[thingstodo]

On my week down in Phoenix, I scribbled out a few ideas for testing. I can work a 'simulated' accelerator, brake, ebrake switch, inertia switch, ... etc ... but it is really not reasonable to expect that I will check absolutely EVERYTHING after each small change that I make to the control programming in my PLC5. I take changes seriously, but I am also familiar with unintended side effects ... collateral damage. I test a lot. AND I'm a bit PARANOID.

So after a few ideas, a bit of code, a couple of compromises ... there is a plan.

The inputs to the PLC and the outputs from the PLC are compared to what they were the last time the program executed. Anything that changes is logged. The data is stored in the format:
- YMMDD for the last digit of the year, 2 digit month and 2 digit day
- HHMM for the 24 hour digit hour, MM for the minute
- SSTho for 3 digit seconds and 2 digit hundredths of a second
- LogType, integer - an indication of what type of data has changed
- Number, integer - the value of the data that changed
- Status, integer - future
- Alarm, integer - future
- Value, float - floating point for future use

20401, 17452201, 1, 16, -32768, -32768, -32768, -32768

This logs 2012 04 01, april 1, at the time 17:45:22.01, data type 1 or digital input, value 16 or only input 4 on

The -32768 values are place-holders for 'not used for this line'. 0 is valid data, so I used the most negative (smallest?) number I have as 'no data'.

The logs will keep track of the results (inputs versus control outputs) for my initial tests with potentiometers for accelerator and brake, some switches for selected safety inputs, and a drill for a motor output. When I am happy with those results, the next step begins.

Create a list of things that the truck should do, so that it works as expected. List every boundary condition - transitions from positive to negative and back to positive. Check for impossible inputs, like Park and Reverse and Drive at the same time. The safest one should win - in this case Park. Enforce a sequence, if that's what a normal car does - like pressing on the brake before shifting from Park to Reverse. Check what is done with an Emergency Brake input while driving at 60 mph. Does the brake input always REDUCE the absolute value of the speed, bringing you closer to a stop? How about the inertia switch input?
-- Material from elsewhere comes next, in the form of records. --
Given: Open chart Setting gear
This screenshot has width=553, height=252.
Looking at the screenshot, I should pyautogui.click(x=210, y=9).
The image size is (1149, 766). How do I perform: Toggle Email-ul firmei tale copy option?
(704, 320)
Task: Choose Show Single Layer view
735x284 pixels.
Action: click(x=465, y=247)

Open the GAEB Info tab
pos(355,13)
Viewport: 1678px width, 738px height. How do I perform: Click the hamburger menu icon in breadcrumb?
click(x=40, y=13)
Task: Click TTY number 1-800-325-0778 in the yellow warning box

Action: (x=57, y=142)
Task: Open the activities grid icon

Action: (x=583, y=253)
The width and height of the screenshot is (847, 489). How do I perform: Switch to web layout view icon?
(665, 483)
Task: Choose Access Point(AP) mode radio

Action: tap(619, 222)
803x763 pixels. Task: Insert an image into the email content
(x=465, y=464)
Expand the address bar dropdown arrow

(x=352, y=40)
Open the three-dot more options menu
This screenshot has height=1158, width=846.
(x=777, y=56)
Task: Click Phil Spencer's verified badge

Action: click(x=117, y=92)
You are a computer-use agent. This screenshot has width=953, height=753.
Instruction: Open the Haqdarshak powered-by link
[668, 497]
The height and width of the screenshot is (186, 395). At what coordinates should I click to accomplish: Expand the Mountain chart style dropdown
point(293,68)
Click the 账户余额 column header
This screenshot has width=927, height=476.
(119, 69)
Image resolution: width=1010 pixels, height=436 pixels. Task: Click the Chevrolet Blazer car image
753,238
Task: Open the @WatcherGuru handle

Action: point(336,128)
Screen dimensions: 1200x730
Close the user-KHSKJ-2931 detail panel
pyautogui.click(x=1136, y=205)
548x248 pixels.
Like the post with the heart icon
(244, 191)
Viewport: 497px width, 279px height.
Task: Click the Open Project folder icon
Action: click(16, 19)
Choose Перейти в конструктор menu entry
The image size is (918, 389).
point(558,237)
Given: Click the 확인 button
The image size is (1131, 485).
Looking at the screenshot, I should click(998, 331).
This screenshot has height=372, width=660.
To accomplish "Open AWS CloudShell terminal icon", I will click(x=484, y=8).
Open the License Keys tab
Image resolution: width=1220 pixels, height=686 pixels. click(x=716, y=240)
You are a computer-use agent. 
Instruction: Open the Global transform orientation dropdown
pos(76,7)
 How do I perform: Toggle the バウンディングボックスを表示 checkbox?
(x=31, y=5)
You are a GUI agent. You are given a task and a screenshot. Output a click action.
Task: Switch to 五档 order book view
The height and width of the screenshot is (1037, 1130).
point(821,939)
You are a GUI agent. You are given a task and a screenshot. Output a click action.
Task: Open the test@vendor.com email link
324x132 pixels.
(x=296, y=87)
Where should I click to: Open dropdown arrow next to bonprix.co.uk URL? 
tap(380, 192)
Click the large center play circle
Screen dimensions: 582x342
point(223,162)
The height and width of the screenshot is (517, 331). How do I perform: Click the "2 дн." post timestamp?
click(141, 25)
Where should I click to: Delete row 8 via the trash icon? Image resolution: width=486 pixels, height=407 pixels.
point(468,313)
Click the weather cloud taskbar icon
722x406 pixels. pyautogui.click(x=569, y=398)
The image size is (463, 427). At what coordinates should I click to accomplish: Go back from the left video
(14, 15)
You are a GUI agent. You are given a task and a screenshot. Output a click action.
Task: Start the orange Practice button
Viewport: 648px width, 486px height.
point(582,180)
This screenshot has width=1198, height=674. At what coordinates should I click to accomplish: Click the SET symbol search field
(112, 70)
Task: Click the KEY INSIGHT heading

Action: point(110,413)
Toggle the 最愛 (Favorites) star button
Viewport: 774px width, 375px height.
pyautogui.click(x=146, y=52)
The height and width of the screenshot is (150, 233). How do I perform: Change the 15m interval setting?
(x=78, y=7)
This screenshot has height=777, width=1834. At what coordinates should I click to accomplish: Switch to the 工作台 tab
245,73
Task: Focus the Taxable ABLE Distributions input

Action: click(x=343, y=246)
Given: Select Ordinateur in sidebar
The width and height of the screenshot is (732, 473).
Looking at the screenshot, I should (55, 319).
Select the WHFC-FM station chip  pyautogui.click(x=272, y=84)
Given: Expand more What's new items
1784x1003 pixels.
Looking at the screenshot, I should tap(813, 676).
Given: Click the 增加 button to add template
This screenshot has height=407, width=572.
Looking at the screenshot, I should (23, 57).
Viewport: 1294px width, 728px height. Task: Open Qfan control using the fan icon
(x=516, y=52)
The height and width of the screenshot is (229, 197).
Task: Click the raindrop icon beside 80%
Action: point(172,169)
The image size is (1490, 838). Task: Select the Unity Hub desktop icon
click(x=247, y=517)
Define what the truck is expected to do in every case. It should be the safest choice.

Run through the list of test cases and record all of the logs. This will be the standard that will be compared.

Keep the logs for each revision of the PLC program. Compare each revision to the standard. Ensure that the the differences are intended. Update the standard (there is a standard for each non-trivial PLC revision).

As the control system is upgraded, before the truck is running, and even after ... any control program changes MUST pass this safety test, to make sure that I don't hurt myself or anyone else with collateral damage.

The PLC5 programming for the actual control of the truck is not going as quickly as I had hoped. I keep getting side-tracked with these small projects ... but it is good to measure and bench-mark ... and make sure things are right.